2. Operational Infrastructure
- •120+ internal operational tools (most purchased software with no subscription overhead)
- •Several SaaS platforms built and operational
- •Programmatic AdTech infrastructure for immediate monetization
- •Programmatic job board enabling rapid market expansion
- •Dozens of micro applications serving specific use cases
- •Thousands of business planning documents representing institutional knowledge
- •Automated workflows eliminating operational friction
This is not complexity—it's infrastructure. Traditional startups build this over 3-5 years and $10M+.
3. Focused Leadership
One executive team, one product philosophy, one go-to-market engine.

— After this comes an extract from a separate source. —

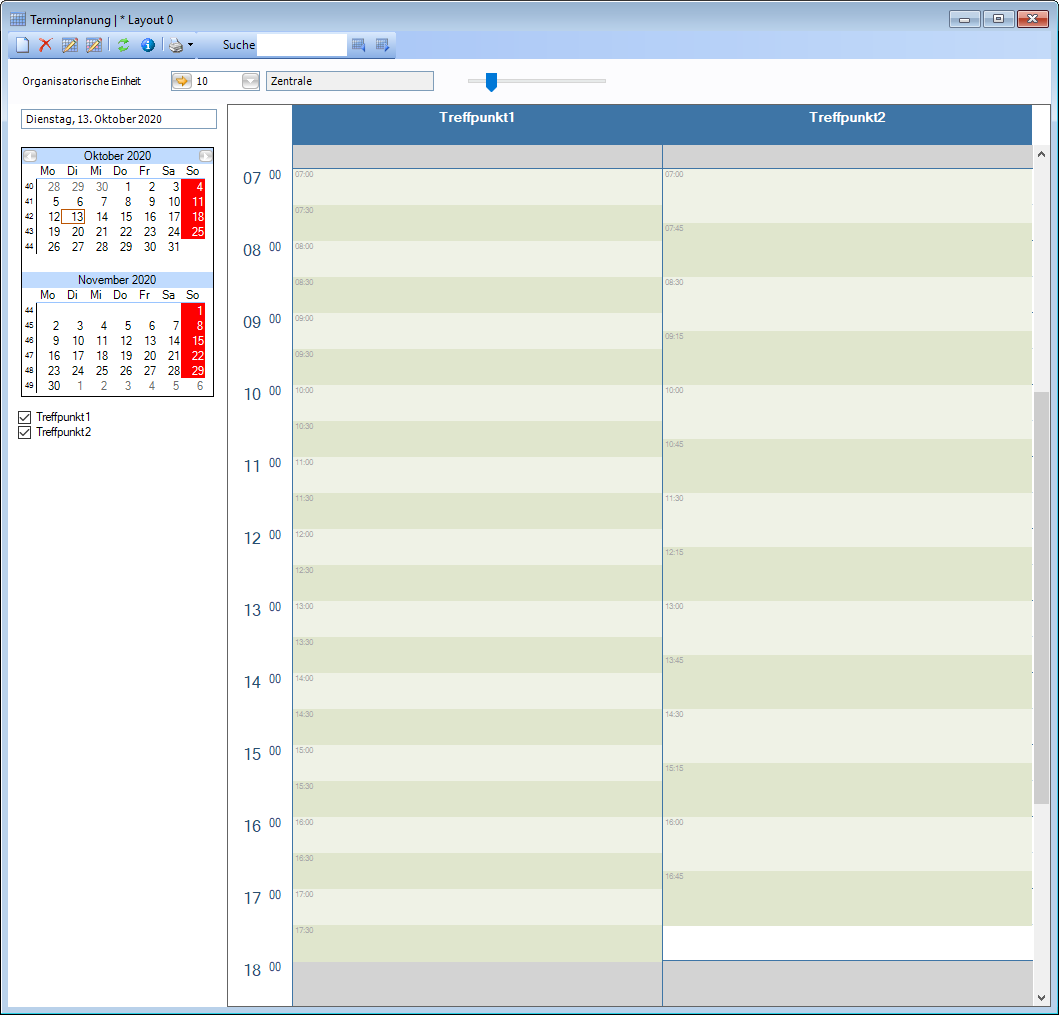Click the first calendar edit icon
Image resolution: width=1059 pixels, height=1015 pixels.
(x=70, y=45)
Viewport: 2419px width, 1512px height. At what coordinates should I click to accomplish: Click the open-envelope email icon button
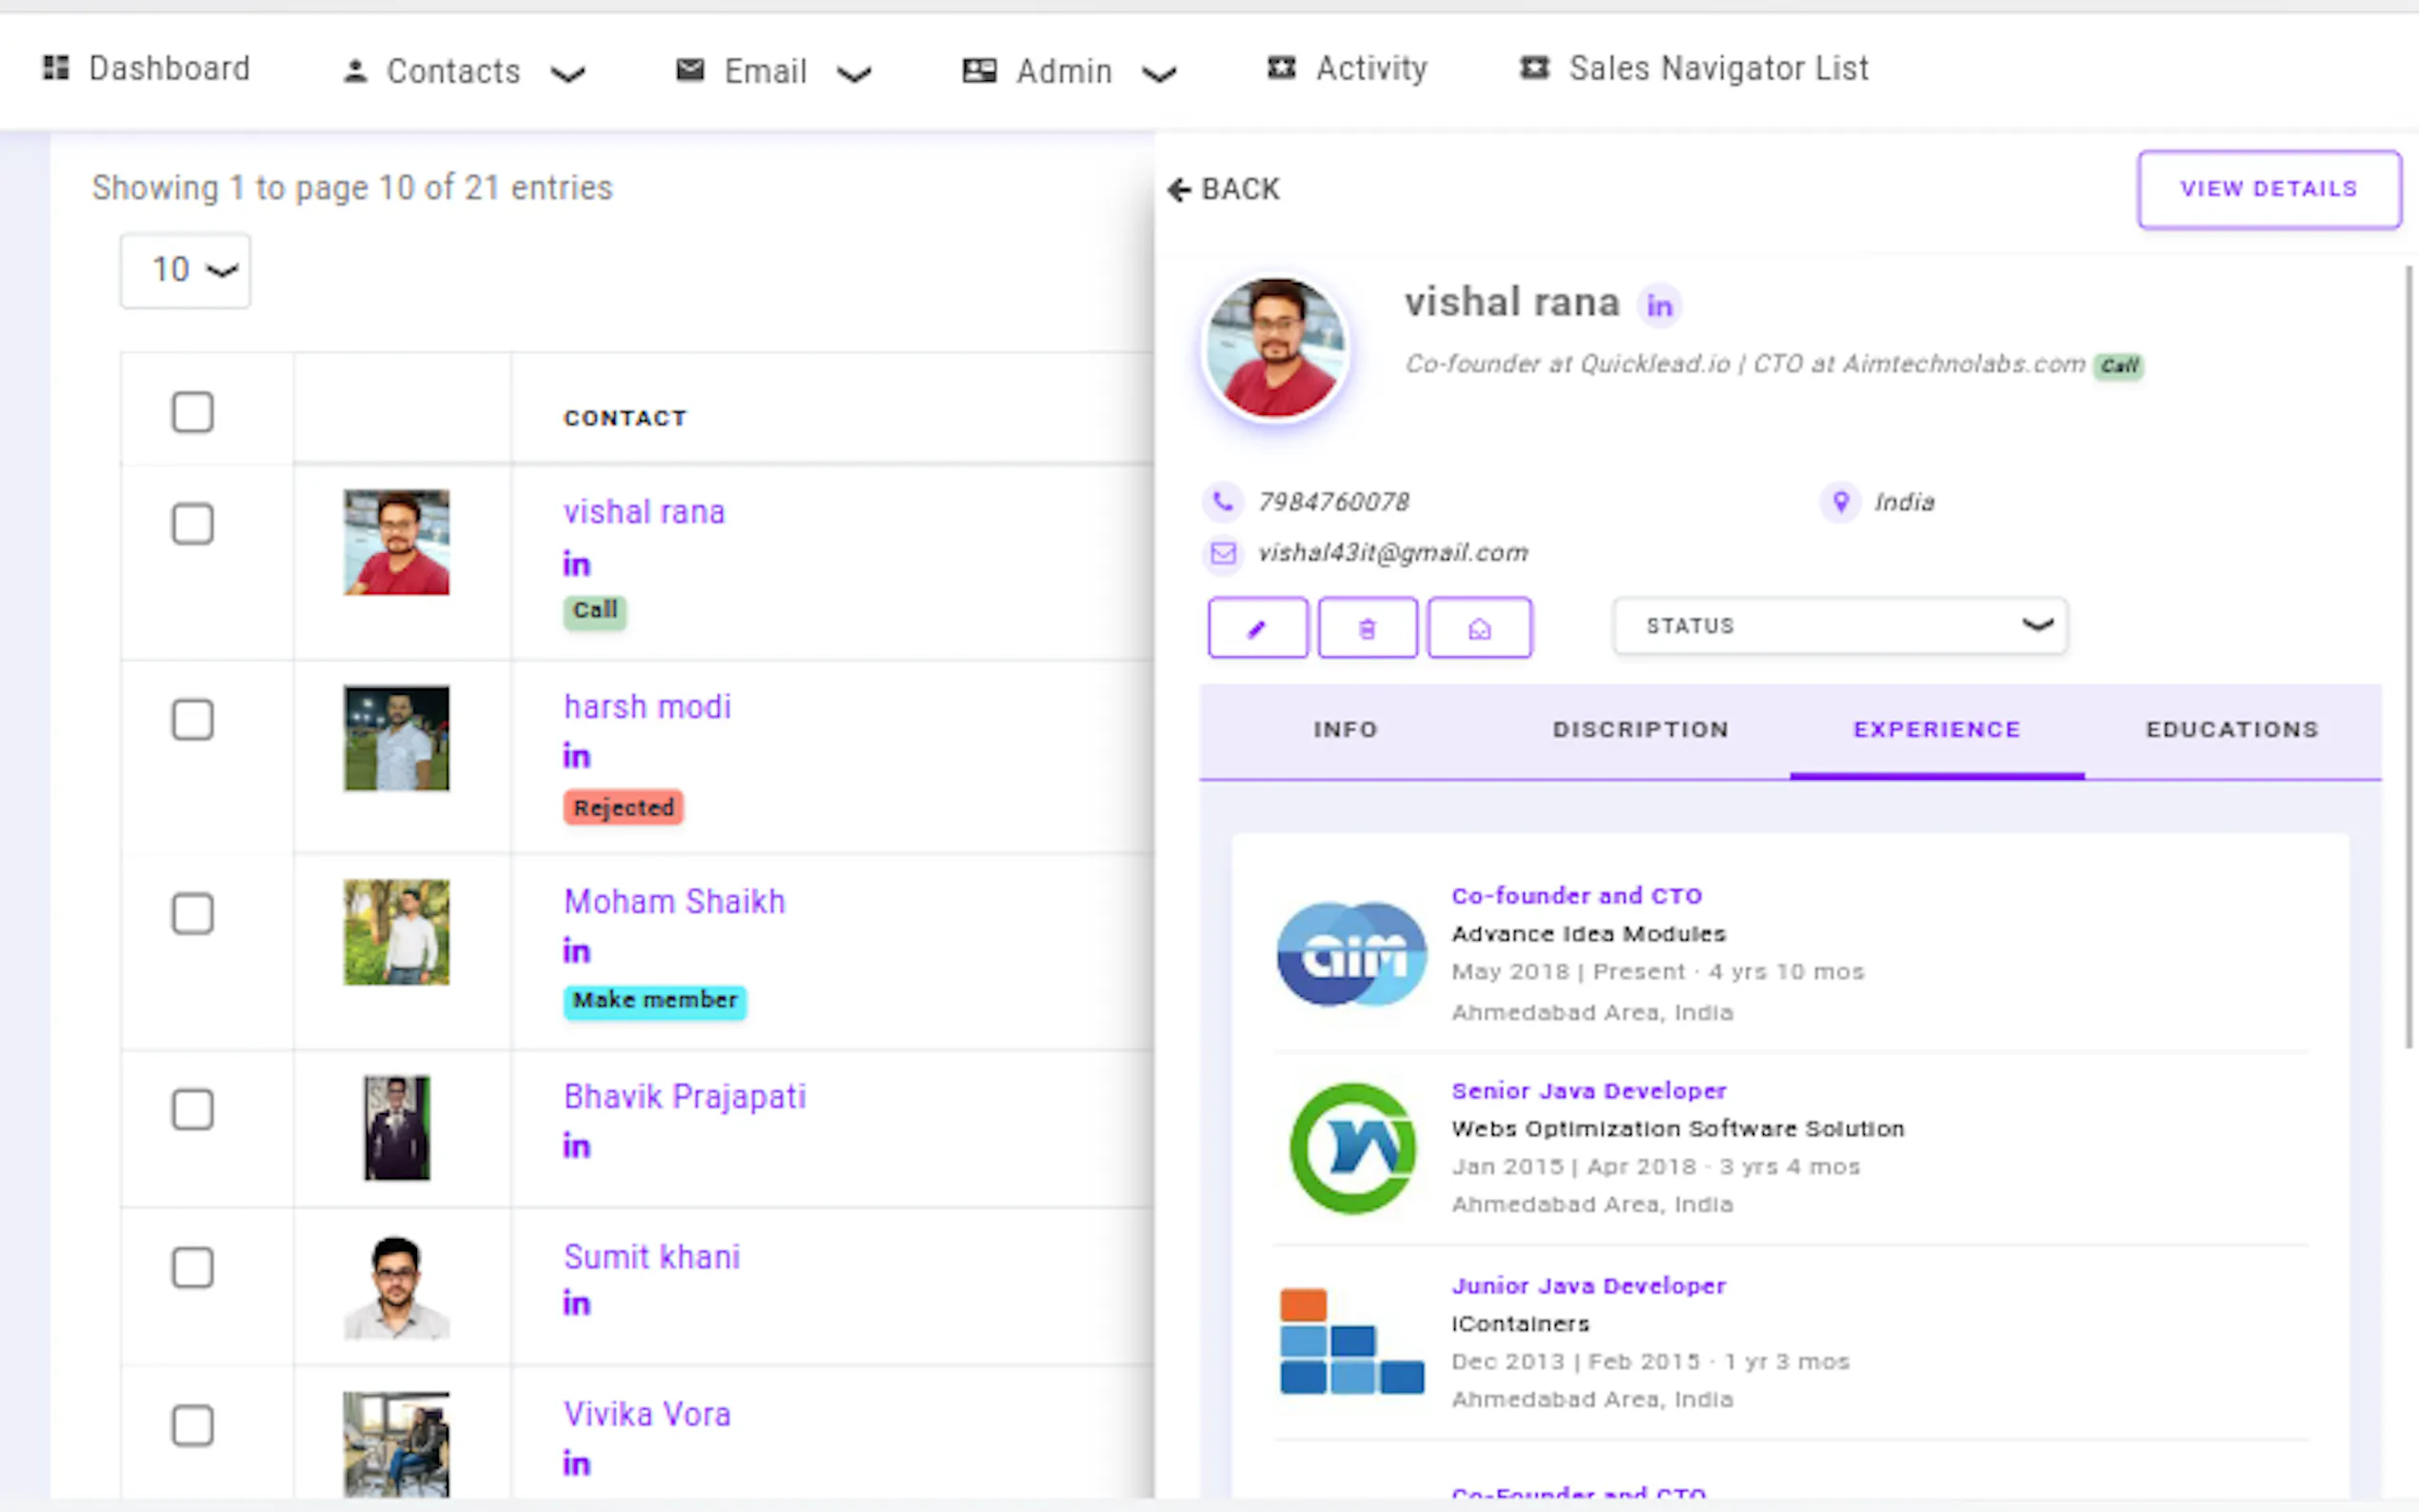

No friction between subsidiaries. Speed and alignment built into operations.
FAQs
Q: Can we still sell a division later?
A: Yes. You carve out the assets (code, IP, customer contracts) from the single C corp and sell them. This happens constantly (IBM/Watson Health, Shopify/Logistics, Meta/Giphy). No separate corporations needed.
Q: What about liability protection?
A: Courts pierce corporate veils in startups anyway because founders and management are shared. Insurance (E&O, cyber, D&O) provides real protection more cost-effectively than multiple entities.
Q: Why NOT use a HoldCo structure?
A: HoldCo signals complexity without substance at early stages. VCs prefer simplicity. Your structure should reflect your business focus—one primary product (ELITE) on proven infrastructure.
Q: Could we restructure later?
A: Absolutely. Google waited 17 years and $400B valuation before reorganizing to Alphabet. Restructure when it makes sense—not before.